The Gardener (also known as Garden of Death and Seeds of Evil) is a 1974 American horror film written and directed by James H. Kay and starring Joe Dallesandro and Katharine Houghton.

==Plot==
Carl the Gardner (Joe Dallesandro) grows odd plants for a rich Yankee woman Ellen Bennett (Katharine Houghton) living in South America while exercising a mental hold over her. All his previous employers died mysteriously.

== Cast ==
- Joe Dallesandro as Carl, The Gardener
- Katharine Houghton as Ellen Bennett
- Rita Gam as Helena Boardman
- James Congdon as John Bennett
- Anne Meacham as Mrs. García
- Teodorina Bello as Liza, The Maid
- Ivan Rodriguez as Max
- Esther Mari as Rosa
- Irma Torres as Domenica

==Release==

===Home media===
The film was released on DVD by Subversive on February 28, 2006. It was later released by Subversive Cinema on January 29, 2008 as a part of its two-disk "Greenhouse Gore Two-Fer".

==Reception==

TV Guide gave the film a negative review, calling it "rotten". Reviewing Subversive's DVD release of the film, Johnny Butane from Dread Central awarded the film a score of 3.5 out of 5. While noting that the film was "dull and unexciting", Butane stated that the DVD's extras made it worth buying. Brett Gallman from Oh, the Horror! panned the film, criticizing the lack of atmosphere, threadbare plot, sluggish pacing, and dull photography.

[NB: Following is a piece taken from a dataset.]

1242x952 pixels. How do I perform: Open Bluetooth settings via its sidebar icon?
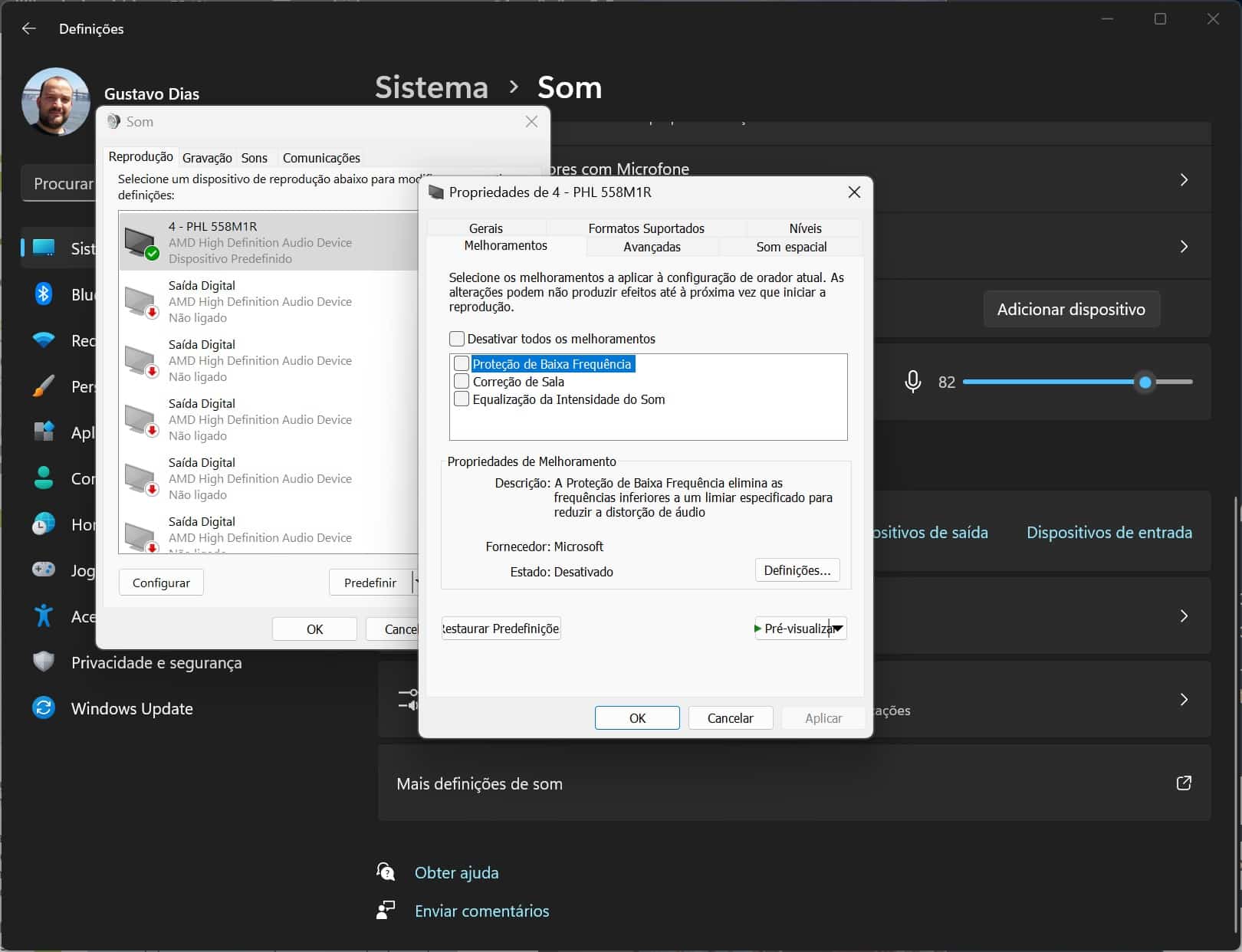point(44,294)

Glenn Erickson from DVD Talk criticized the film's lack of scares or tension, and script, calling it "yet another ill-fated attempt to try something different in a horror movie".

==Other==
According to director James H. Kay, on the evening when the scene in which Warhol superstar Joe Dallesandro's character swims nude in the pool was filmed half of San Juan showed up to watch the shoot.